Une apparition inespérée, pour ne pas dire miraculeuse. Le même témoignage revenait, au détail près, dans la bouche des quelques centaines de personnes présentes, toutes touchées par la grâce. À l’intérieur du Palais des Congrès, situé en plein cœur du centre-ville de Tunis, les tribuns se succédaient mercredi 28 août, micro à la main, annonçant la Bonne Nouvelle: la naissance du parti Al Watan Al-Jadid (la Patrie nouvelle).
Le dernier prêche ayant été donné, les projecteurs s’éteignirent et sous un tonnerre d’applaudissements, des ténèbres surgit la lumière: l’hologramme aux reflets bleuâtres d’un petit personnage auréolé. Quoique son costume gris fût dépourvu de cravate, son aspect était suffisamment contemporain pour écarter d’emblée la piste Saint-Pierre, et même toute vision mariale. L’hypothèse d’une angélophanie se trouvait exclue, à plus forte raison.
«Slim Riahi n’est pas en état de fuite, puisqu’il n’a jamais refusé de se présenter devant le juge d’instruction après une convocation. Il se trouve que, par un concours de circonstances, il était à l’étranger [depuis novembre 2018, ndlr] au moment où le mandat d’arrêt a été émis à son encontre », explique l’avocat Taïeb Bessadok.
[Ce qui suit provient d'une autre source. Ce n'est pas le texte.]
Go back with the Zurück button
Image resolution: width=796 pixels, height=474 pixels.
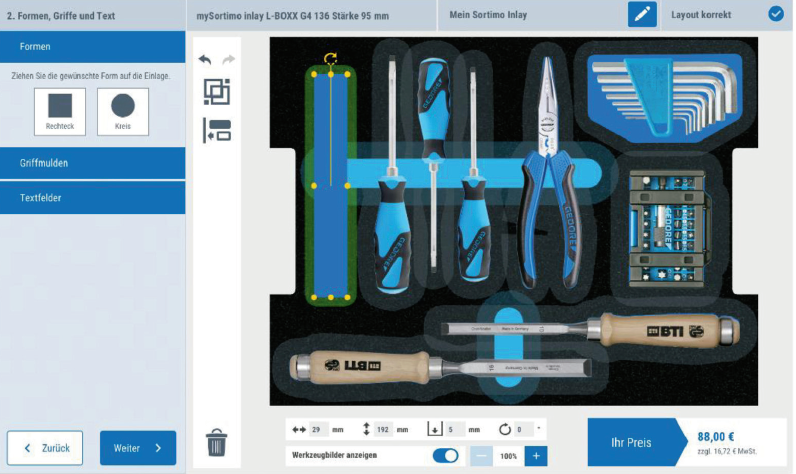[45, 448]
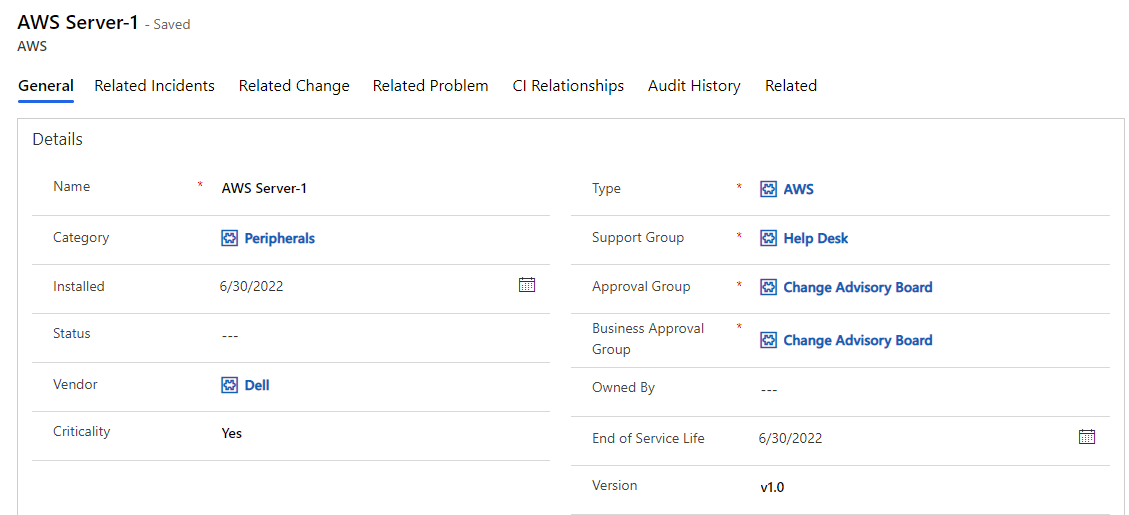Click the entity icon next to Help Desk

[768, 238]
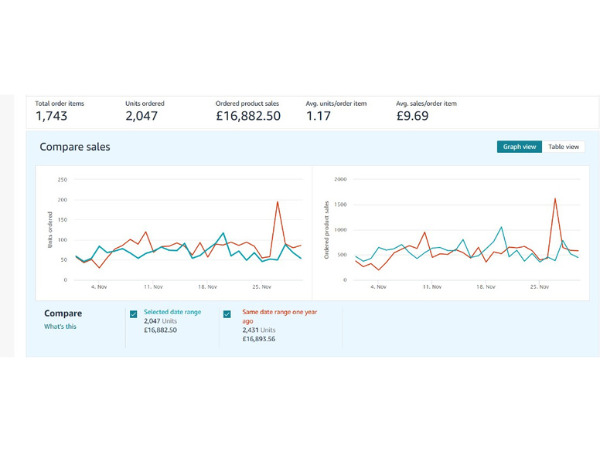Click the Compare section title

(63, 312)
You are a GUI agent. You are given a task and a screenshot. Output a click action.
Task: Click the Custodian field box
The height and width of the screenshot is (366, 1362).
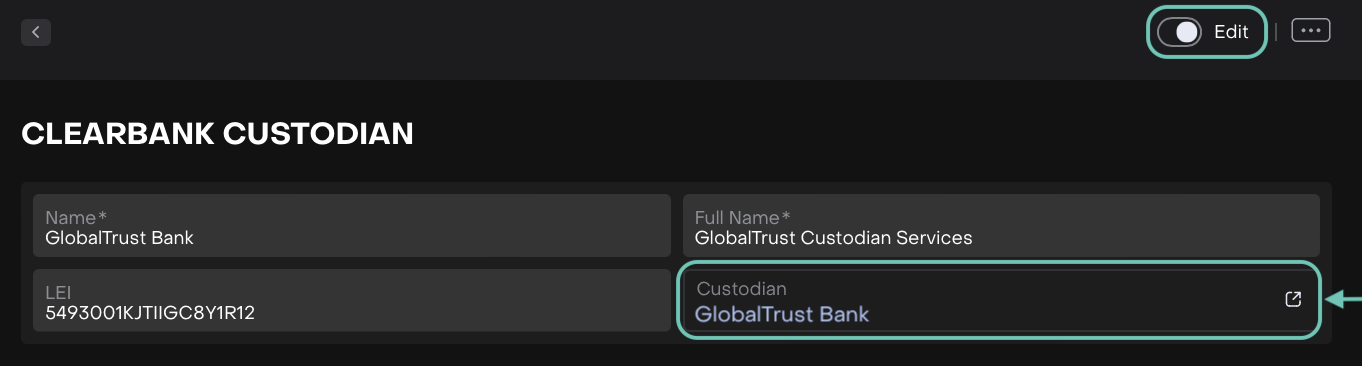1000,300
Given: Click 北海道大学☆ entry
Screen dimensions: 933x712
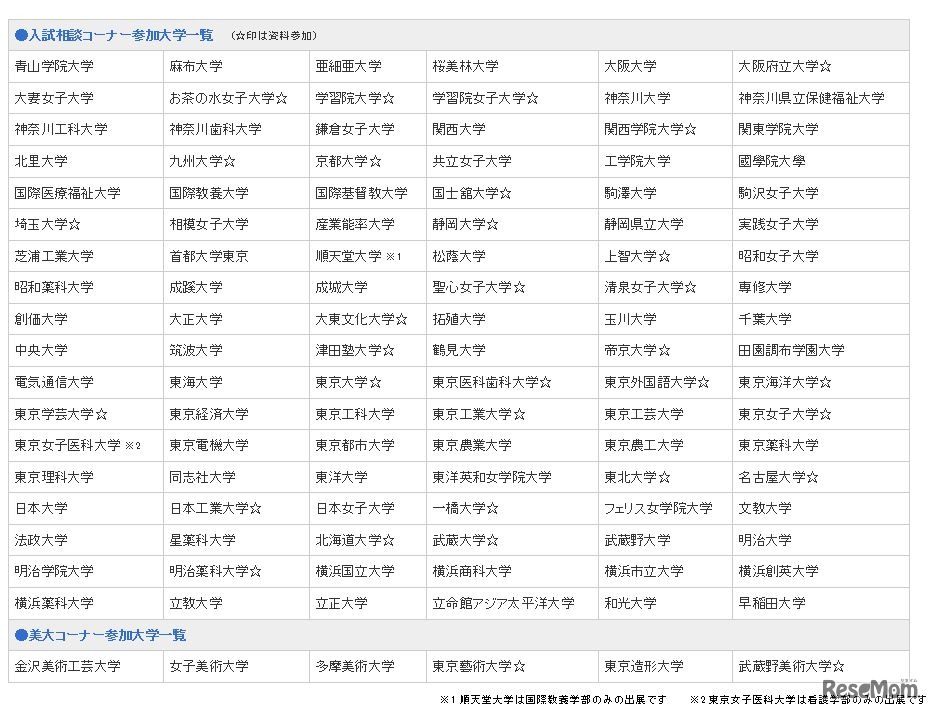Looking at the screenshot, I should click(355, 540).
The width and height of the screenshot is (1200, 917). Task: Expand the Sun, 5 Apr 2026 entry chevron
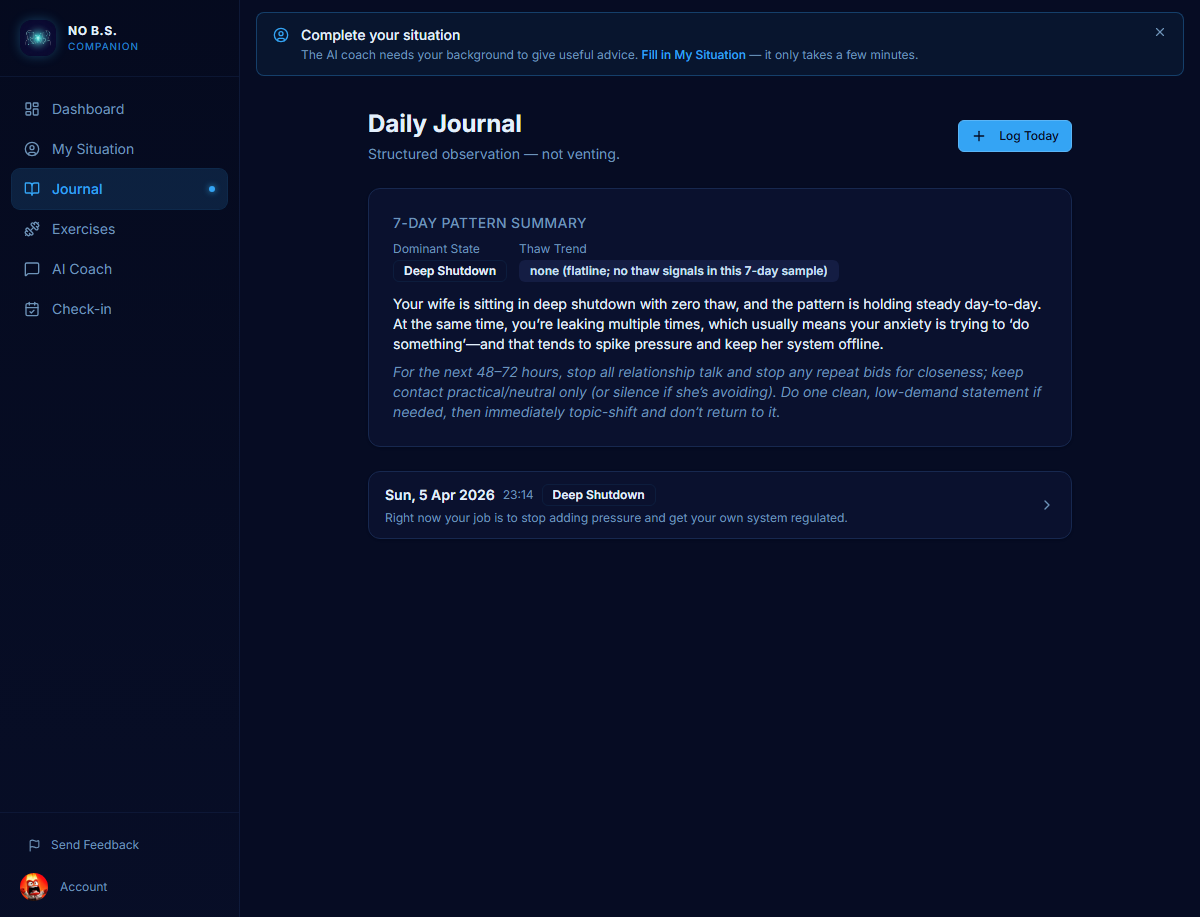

La décision prise le 17 avril 2019 est liée aux «suspicions de malversations» visant l’homme politique et d’affaires tunisien. «Un dossier inconsistant», clame son conseil, qui est «certain» que l’appel qu’il avait interjeté serait accepté, et que son client pourrait regagner la Tunisie avant le 2 septembre, date d’ouverture de la campagne électorale.
Mouillera-t-il sa chemise (et son costume gris) sur le terrain? Ou restera-t-il en France pour mener une télé-campagne électorale? Dans tous les cas, Slim Riahi, qui n’a jamais figuré parmi les grands favoris du scrutin du 15 septembre, ne réalisera probablement pas d’exploit.
Surfer sur l’affaire Karoui?
Ayant fait fortune en Libye grâce, dit-on, à sa proximité avec le pouvoir de Kadhafi, Slim Riahi fit littéralement irruption dans le paysage politique et médiatique tunisien dans le courant de l’année 2011, peu après la chute de Tripoli.
Slim Riahi (ou plutôt son hologramme) a une autre interprétation, plus politique, puisqu’il n’hésitera pas à se qualifier le 28 août de «premier militant [exilé] après la révolution». Son départ à l’étranger, en novembre 2018, avait effectivement coïncidé avec une plainte qu’il avait déposée contre le chef du gouvernement, Youssef Chahed, pour fomentation de coup d’État. Une plainte classée sans suite en décembre 2018 par la justice militaire tunisienne.
Les deux affaires ont effectivement ceci en commun qu’elles illustrent cette interférence fâcheuse «entre temps électoral et temps judiciaire», selon une formule popularisée en Tunisie par l’islamo-conservateur Rached Ghannouchi, et reprise depuis en boucle par les journalistes et observateurs politiques.
Le président du parti Ennahda avait été l’un des premiers à commenter l’arrestation «inquiétante» de Nabil Karoui, trois semaines avant un scrutin présidentiel dont il est un des grands favoris. Le publicitaire, patron de la chaîne de télévision Nessma, dont il a fait un outil de propagande politique, était poursuivi depuis 2016 pour «évasion fiscale» et «blanchiment d’argent», suite à une plainte déposée contre lui par l’ONG I Watch, affiliée à Transparency International.
De nombreux autres candidats ont fait part de leur «inquiétude» quant à «la dégradation du climat politique», insinuant que le chef du gouvernement Youssef Chahed, également candidat à la présidentielle, ne serait pas totalement étranger à l’arrestation de ce rival qui le dépassait dans les sondages.